What perspective do you hope to bring to architecture students at TUM?
I still think of sculpture as spatial practice, even when I work with sound, video, or immersive VR environments. For me, an artwork isn’t just an object—it’s the full spatial experience. Sound, for example, has a physical mass, a volume, in the way that stone does; it fills the space and shapes how, and who we are, when we move through it.
Architecture and art share a concern for space, but their approaches may differ. While architecture often follows a programmatic logic, artistic thinking allows for more abstraction and open-ended experimentation. What I hope to bring to TUM is a space for students to explore artistic strategies—ways of thinking that aren’t about solving a design brief but about asking deeper questions.

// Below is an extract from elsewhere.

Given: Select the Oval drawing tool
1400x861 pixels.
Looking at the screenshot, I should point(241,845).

And being allowed to ask questions without having to produce an answer. I want the students to engage with spatial making in a playful, inquisitive, and open-ended way. And to be courageous in their exploration.
What excites me about being here is the opportunity to interface with many bright thinkers – students and colleagues – in a rigorous academic environment, and critically engage with the ways in which space is co-constituted. I see it as a dynamic dialogue, one that will shape both my practice and the perspectives of the students who engage with these ideas.

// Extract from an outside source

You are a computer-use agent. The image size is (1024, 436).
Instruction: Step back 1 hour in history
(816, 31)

You mentioned working with AI. How do you see artificial intelligence influencing creative practice, and what are the challenges that come with it?

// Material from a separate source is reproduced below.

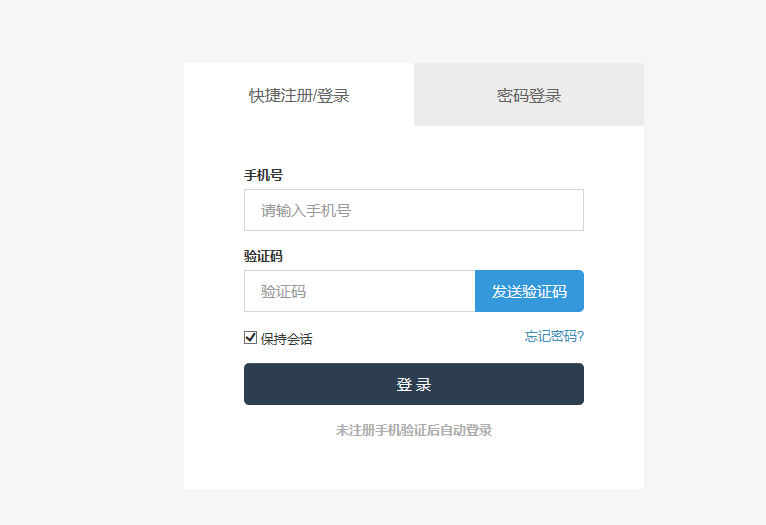Image resolution: width=766 pixels, height=525 pixels.
Task: Focus the 验证码 text input box
Action: (x=359, y=291)

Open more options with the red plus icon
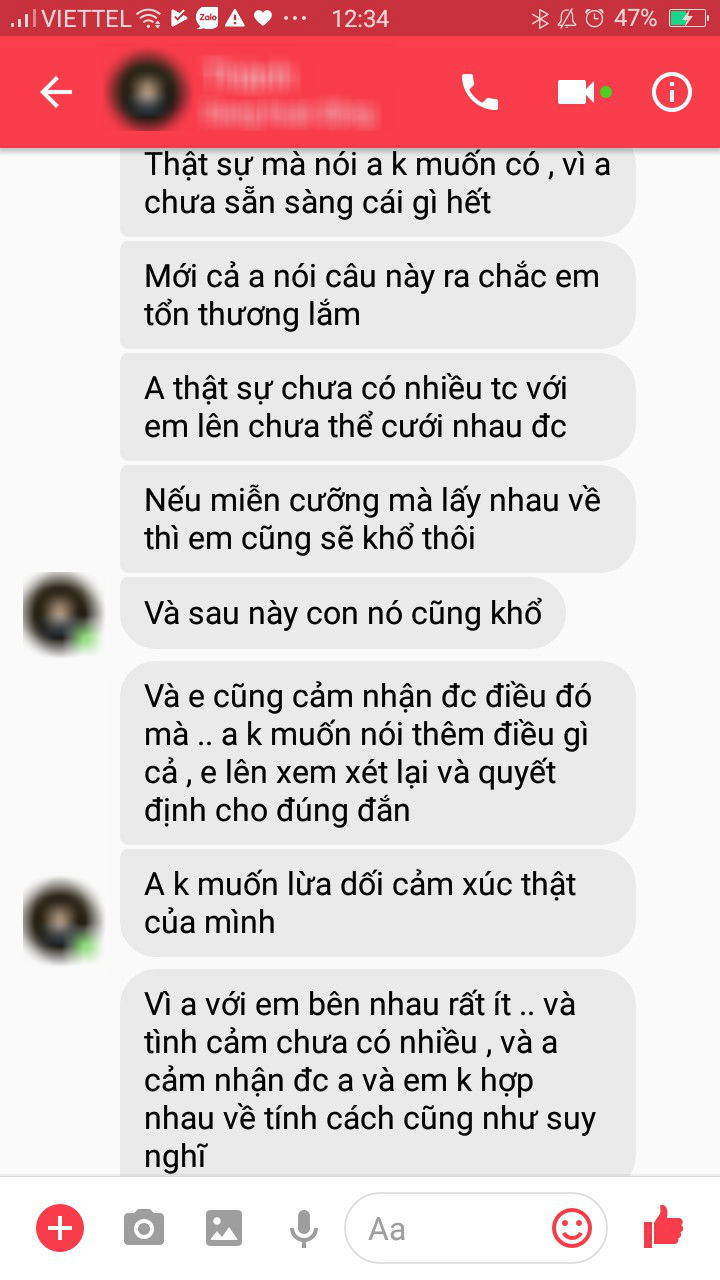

AI is a powerful tool, but it doesn’t replace human creativity. It generates images, text, and even theory, but in my experience, it still needs human input—someone to edit, refine, and make personal choices. AI works by predicting the most likely next step, but that’s not how artistic thinking works. You could say that artistic practice is an anti-convergent strategy, unlike AI which is trained on convergence.
One of my research interests at TUM is exploring how generative AI can be integrated into artistic practice in an ethical way. Instead of avoiding it, I think we need to understand its possibilities and limitations. I’ve been experimenting with AI in my own work, using it to co-write scripts for a new VR piece. I feed it my own writing and test how it responds in different voices. Sometimes, I only take a few words from it, weaving them into my own text. It’s more of a dialogue than a replacement for creativity.
What changes do you hope for in the future?
In terms of my work at TUM, I hope to build a strong art program that could eventually support PhD candidates—something that hasn’t really been in place before. Having a research-based approach in fine art would allow for deeper exploration, both in theory and practice, and create more opportunities for interdisciplinary collaboration.
More broadly, I think the way we think about art is continuing to change. Art has moved beyond traditional forms and institutions—it intersects with science, technology, activism, and social practice. It’s no longer just about objects in galleries but also about ideas, interactions, and critical thinking. I hope that we continue to push these boundaries so that art remains a space for questioning, experimenting, and reshaping disciplines.
I also think it’s important to recognize how art has become more accessible in some ways, breaking out of elite circles. But there are still barriers—both in academia and in the art world itself. I hope for a future where artistic practice is more integrated across different fields, where it is valued not just for its aesthetic qualities, but for its ability to provoke thought and inspire new ways of seeing the world.